Anti-Tax Group Withdraws Opposition to Prop. 13 Change
A group named for the architect of California’s Proposition 13, which has been copied and criticized since voters approved it in 1978, has signed on to the first changes in the tax-limiting law.
The Howard Jarvis Taxpayers Association has withdrawn opposition to a bill that would make it harder for owners of commercial properties to avoid higher taxes when transferring ownership, according to its president, Jon Coupal, and the bill’s author, Democratic Assemblyman Tom Ammiano of San Francisco.
Ammiano’s bill would raise $73 million a year by disallowing commercial property owners from avoiding reassessment by dividing ownership so that no person or company has a 50 percent stake, according to a legislative analysis of the bill. Proposition 13 caps real estate taxes at 1 percent of a property’s assessed value and limits increases on assessed value to 2 percent a year unless it changes hands.
“This is not an attack on Proposition 13,” Coupal said in a telephone interview from Sacramento. “In fact, it is an attempt to restore the intent of Proposition 13, which is that when a property changes hands, it needs to be reassessed.”
Nearly two-thirds of California voters approved Proposition 13, the start of a tax revolt that presaged the election of Ronald Reagan as president two years later. The measure inspired similar property tax caps in New York and New Jersey. The Jarvis group credits Proposition 13 for establishing “predictable, manageable, and fair” property tax rates that kept homeowners from losing their property. Opponents blame the caps for diminishing tax revenue to public schools and universities.
Democrat Jerry Brown, then in his first term as California governor, opposed Proposition 13 in 1978 but won praise from Howard Jarvis himself for implementing it. Jarvis, who died in 1986, appeared in a 1978 Brown campaign commercial saying, “I knew Governor Brown was the man who could make it work.”

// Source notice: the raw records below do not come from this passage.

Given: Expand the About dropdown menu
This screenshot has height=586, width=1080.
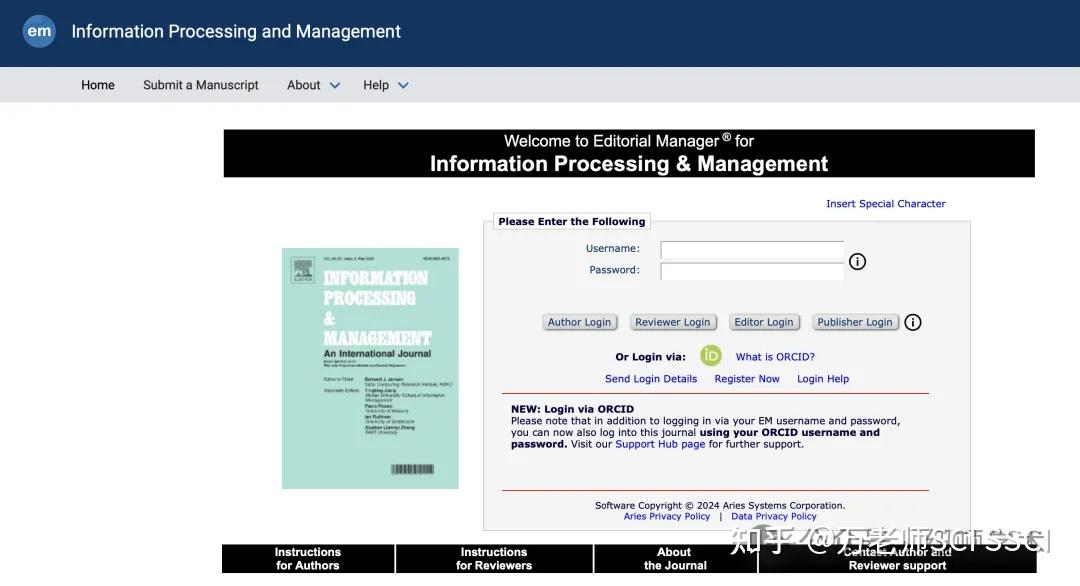Looking at the screenshot, I should [x=312, y=85].
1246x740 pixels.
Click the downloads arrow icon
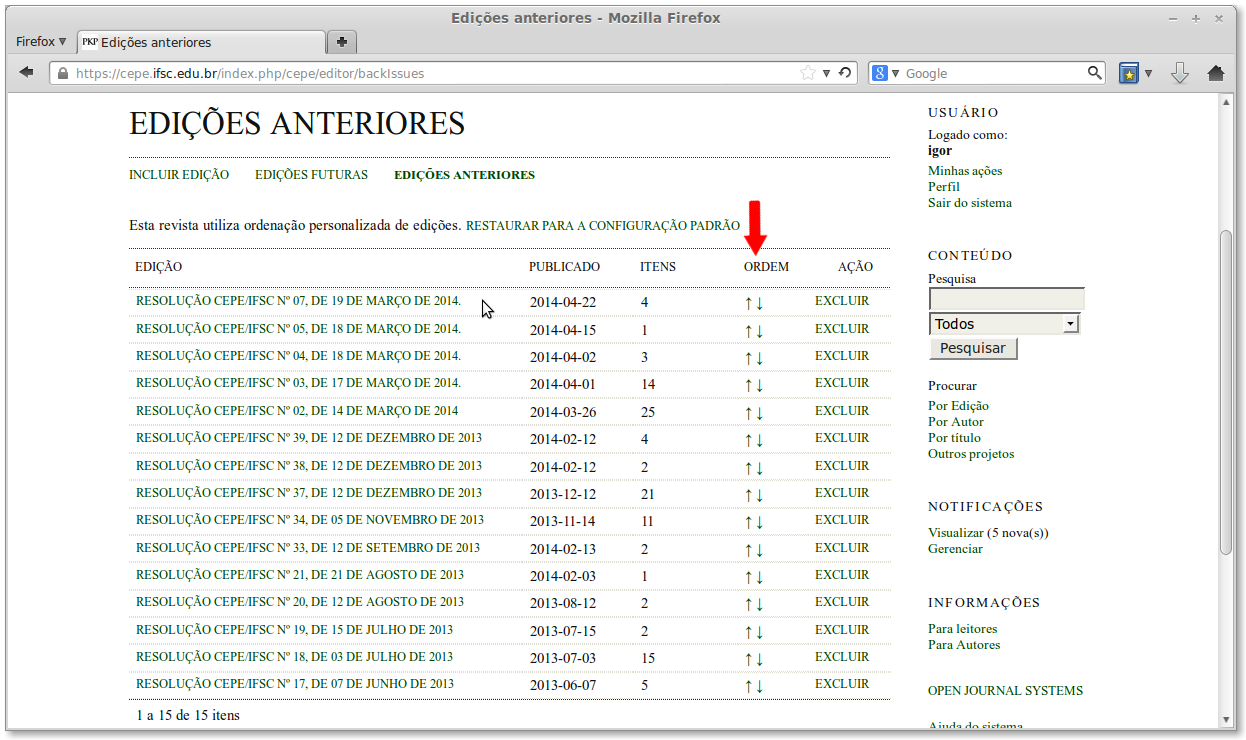click(x=1180, y=72)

Brown, now 76 and in his third term of leading the most-populous state, hasn’t moved to amend Proposition 13. His spokesmen, Evan Westrup and Jim Evans, didn’t immediately respond to an e-mailed inquiry about the governor’s position on Ammiano’s bill.
The legislation would need a two-thirds vote in both chambers of the legislature and Brown’s signature to become law.
Brown on Tuesday proposed a record $107.8 billion in general-fund spending, buoyed by a recovering economy that has generated taxes exceeding projections by Brown’s budget office.
Coupal noted that Ammiano’s bill wouldn’t change the language of Proposition 13 itself, merely the legislation that spells out how the measure should be applied. He said the change would take away an argument by Proposition 13 opponents that wealthy property owners dodge higher taxes through ownership manuevers.
Ammiano spokesman Carlos Alcala said the assemblyman continues to back broader changes in Proposition 13, such as exempting commercial property from the assessment caps. Ammiano wanted to tackle the most “egregious” abuse in the law before he leaves office this year due to term limits, Alcala said by telephone.